Directed by Carey Perloff, Testament just opened at A.C.T. (American Conservatory Theater) in San Francisco. This one-woman play by Colm Tóibin, starring Canadian actress Seana McKenna, is set shortly after the crucifixion. The play depicts a grieving mother, beset by her son’s followers who have only temporarily stepped aside, all wanting her to hew to a particular vision of the story. During the course of the 90 minute play, we hear her side of the story. While it’s too early to tell, this work might be the most important thing to come out of the 2014-2015 season.
You can’t touch the Christ story without someone bristling as to sources, so we’ll get that out of the way. Testament uses material drawn from the synoptic gospels, but is also informed by work by Bart Ehrman and Reza Azlan, two scholars popular with academics and lay readers alike.
Ehrman writes about the dozens of gospels that didn’t make it into the New Testament. Azlan, working in a related area, frames the crucifixion both in light of contemporaneous Roman legal and penal practices, and with respect to the Jewish response to the Roman occupation. While Ehrman and Azlan approach the story from different angles, both look to the social world of greater Judea during the Roman occupation. Both emphasize that the choice of books making up the New Testament was driven by the socio-political needs of the early Christian community. Their observations are remarkably uncontroversial, at least with scholars in the field.
This history aside, Seana McKenna’s performance is so powerful that the play operates independently from its Christian story. The more ambiguous name “Woman” loosens the connection to the whole mother-of-god storu, making the play more of a small “c” catholic thing and less of a upper-case “C” one. McKenna gives us a Woman ferociously loyal to what she knows is true. Maintaining the integrity of her story keeps her very imperfect son alive for her. We immediately ache; our vision of our children is part of who we are. This is the story of Michelangelo’s Pieta. The singularity of her vision, constructed as much from moments spent watching her son and his father come home on Shabbat as it is from watching her son become a stranger surrounded by lunatics, is what she carries after his death. McKenna brings a luminosity to this role, with blue eyes flashing all the way up into the cheap seats.
Colm Tóibin’s script is pure poetry. I was unfamiliar Tóibin, but if this work is representative, he has the spare economical prose of Marilynn Robinson. Woman struggles with “the new coins, the new words,” “the chair that belongs to memory.” Each phrase is balanced for heft and weight.
Alex Nichols’ set design with its blacks, whites, greys, and rebar frame has an intentionally cold feel. In addition to framing the action, it forces the audience to look to McKenna for all meaning, and focus on the precision of her phrases.

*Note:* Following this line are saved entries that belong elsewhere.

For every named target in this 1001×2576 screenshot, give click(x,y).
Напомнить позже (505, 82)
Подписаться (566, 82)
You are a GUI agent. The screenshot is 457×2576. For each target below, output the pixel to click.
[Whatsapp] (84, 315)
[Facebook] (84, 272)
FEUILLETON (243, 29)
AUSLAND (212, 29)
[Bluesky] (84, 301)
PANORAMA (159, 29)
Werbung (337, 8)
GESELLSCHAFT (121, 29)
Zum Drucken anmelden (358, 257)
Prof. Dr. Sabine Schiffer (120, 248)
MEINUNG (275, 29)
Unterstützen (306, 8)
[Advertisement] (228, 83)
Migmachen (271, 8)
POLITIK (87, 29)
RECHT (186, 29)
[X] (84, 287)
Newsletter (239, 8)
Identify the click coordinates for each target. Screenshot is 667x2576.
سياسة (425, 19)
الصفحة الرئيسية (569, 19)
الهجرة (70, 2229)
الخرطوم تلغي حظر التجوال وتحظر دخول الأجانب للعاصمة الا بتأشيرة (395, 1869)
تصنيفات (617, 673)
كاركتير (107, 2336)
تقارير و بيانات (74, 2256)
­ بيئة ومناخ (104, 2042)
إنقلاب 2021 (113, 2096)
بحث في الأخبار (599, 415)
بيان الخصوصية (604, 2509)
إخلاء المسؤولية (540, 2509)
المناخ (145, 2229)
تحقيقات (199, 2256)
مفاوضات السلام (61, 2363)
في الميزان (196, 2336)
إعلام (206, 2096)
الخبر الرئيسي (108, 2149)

Nichols also created a lighting design that matches the subtlety of the sound design by Will McCandless. Nothing is overstated; nothing threatens to distract from the moment-to-moment intensity of McKenna’s performance. You’re only vaguely aware of the possibility of shadows playing against the back wall during the wedding in Cana scene, deepening imprecisely as the intensity of this pivotal scene builds, just as you can’t tell exactly when the vaguely musical passages begin or end.
Testament will be at the Geary until November 23rd – ending on the anniversary of Kennedy’s assassination.